**REQUISITOS:**
a. Na entrevista sobre a Amazônia, liste tudo o que a pergunta iniciada por "Quantas espécies" aponta como possivelmente de fora.
b. Escreva a continuação da entrevista sobre a Amazônia a partir do ponto em que ela termina.

**TEXTO FORNECIDO:**
Toledo critica a divisão dos recursos para pesquisa no Brasil, pois pouca verba é destinada aos pesquisadores do norte, mas, ainda assim, se mostra confiante no potencial econômico e de sustentabilidade da maior floresta tropical do mundo. “Sou otimista em relação à produção de informações confiáveis”, diz.



Rets - Quais são os principais inimigos da Amazônia hoje?

Peter Mann Toledo - O principal inimigo é a falta de informação e conhecimento sobre a floresta como um todo – biomas, papel no clima, relações físico-químicas, entre outros pontos. A Amazônia é uma área de alta biodiversidade, a ponto de a chamarmos de região de megabiodiversidade, e possui grande potencial na produção de fármacos, por exemplo. Vou dar um exemplo da falta de informações: se pegarmos grupos de estudo e observadores de aves, que são bastante ativos, e traçarmos seu conhecimento, faríamos um círculo de 50 quilômetros de raio na floresta. É um enorme vazio. Teríamos o reconhecimento de 60% das espécies aproximadamente. É muito pouco. Quantas espécies, princípios ativos, insetos, fungos estão de fora?

Se pensarmos historicamente, vemos que o homem sempre usou recursos naturais e manteve um padrão de agressão em termos de priorização de alguma atividade econômica. Mas qual a diferença em relação a hoje? Atualmente, a ciência tem instrumentos e conhecimentos que permitem utilizar os recursos naturais com sustentabilidade. Devemos focar em ciência e tecnologia. Esse é o desafio da Amazônia e do Brasil.

Rets - A soja foi introduzida no Centro-oeste com ajuda das pesquisas da Embrapa, que adaptou solo e semente para o plantio. Ou seja, ciência e tecnologia. Hoje a soja avança em direção à floresta. Ela pode prejudicar o meio ambiente mesmo estando cercada de tecnologia?

Peter Mann Toledo - Dentro desse processo de produção de conhecimento, a soja pode ser encarada como um estudo de caso sobre a resposta da floresta. Quando você fala dessa tecnologia que envolve a soja, falta um estudo de impacto ambiental e de sustentabilidade da atividade em relação à Amazônia. É essencial organizar um debate sobre isso. O Museu Emílio Goeldi e a Embrapa, citada na pergunta, vão realizar um evento para discutir a geopolítica da soja e tentar responder a essas questões em 18 e 19 de dezembro em Belém. Queremos saber se o desenvolvimento técnico se aplica à Amazônia. Isso deve ser o pano de fundo da política de governo.

**Itens sobre localização de palavras e elementos:**
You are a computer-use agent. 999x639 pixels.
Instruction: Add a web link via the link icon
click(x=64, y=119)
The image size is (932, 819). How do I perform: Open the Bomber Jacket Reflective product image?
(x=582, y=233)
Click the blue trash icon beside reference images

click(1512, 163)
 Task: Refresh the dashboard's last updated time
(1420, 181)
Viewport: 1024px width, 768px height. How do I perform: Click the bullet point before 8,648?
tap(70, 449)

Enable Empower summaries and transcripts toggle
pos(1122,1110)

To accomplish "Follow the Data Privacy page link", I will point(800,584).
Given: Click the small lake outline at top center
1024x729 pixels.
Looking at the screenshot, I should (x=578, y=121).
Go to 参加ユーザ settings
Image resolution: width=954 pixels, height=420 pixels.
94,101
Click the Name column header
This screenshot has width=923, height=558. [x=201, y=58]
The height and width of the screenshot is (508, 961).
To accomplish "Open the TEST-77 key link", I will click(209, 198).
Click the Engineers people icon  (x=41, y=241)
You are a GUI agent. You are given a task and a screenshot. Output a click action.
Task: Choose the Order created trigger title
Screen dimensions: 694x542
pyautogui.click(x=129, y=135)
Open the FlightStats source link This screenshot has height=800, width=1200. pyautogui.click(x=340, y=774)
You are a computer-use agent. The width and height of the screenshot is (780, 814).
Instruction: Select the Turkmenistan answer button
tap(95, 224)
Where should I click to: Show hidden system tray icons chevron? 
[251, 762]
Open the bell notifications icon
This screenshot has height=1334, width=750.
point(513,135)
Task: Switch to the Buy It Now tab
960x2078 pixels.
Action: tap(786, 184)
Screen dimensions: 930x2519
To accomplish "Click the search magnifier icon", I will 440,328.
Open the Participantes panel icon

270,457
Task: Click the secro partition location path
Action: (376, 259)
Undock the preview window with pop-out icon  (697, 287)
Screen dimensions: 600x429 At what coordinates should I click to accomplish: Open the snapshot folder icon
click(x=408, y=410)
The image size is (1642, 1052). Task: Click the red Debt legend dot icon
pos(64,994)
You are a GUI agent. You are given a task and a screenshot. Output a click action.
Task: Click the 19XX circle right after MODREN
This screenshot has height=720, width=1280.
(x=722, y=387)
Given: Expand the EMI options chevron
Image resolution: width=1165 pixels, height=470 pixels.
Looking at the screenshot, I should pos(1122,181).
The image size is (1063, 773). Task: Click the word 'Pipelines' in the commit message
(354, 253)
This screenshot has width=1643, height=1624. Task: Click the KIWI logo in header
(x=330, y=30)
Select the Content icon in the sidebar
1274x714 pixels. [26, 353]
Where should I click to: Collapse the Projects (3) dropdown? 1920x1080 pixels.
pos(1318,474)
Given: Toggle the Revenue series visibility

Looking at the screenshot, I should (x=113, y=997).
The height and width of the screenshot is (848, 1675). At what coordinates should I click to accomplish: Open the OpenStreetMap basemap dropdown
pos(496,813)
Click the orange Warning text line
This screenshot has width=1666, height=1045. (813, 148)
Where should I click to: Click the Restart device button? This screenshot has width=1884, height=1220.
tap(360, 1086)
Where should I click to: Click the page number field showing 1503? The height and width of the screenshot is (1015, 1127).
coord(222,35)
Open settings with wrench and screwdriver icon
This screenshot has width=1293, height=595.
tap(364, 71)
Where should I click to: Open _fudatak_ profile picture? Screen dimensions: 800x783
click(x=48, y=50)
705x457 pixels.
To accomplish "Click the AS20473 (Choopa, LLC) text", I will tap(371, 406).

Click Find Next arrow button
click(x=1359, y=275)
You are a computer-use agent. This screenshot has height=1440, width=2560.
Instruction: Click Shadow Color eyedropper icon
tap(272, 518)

**RESPOSTAS ÀS TAREFAS:**
a. espécies; princípios ativos; insetos; fungos

b.
Como instituição de pesquisa, resta-nos discutir e pesquisar a sustentabilidade dessa cultura no curto, médio e longo prazo. Só agora temos resultados de pesquisas iniciadas há 13 anos sobre as trocas gasosas na região de floresta, do ciclo da água, entre outros assuntos. Quanto à intervenção no solo, precisamos de mais informações. Esse é o desafio para a soja: informação e conhecimento. Mas quanto tempo isso vai levar? Pelo que tenho visto, a resposta da ciência é rápida. Sou otimista em relação à produção de informações confiáveis.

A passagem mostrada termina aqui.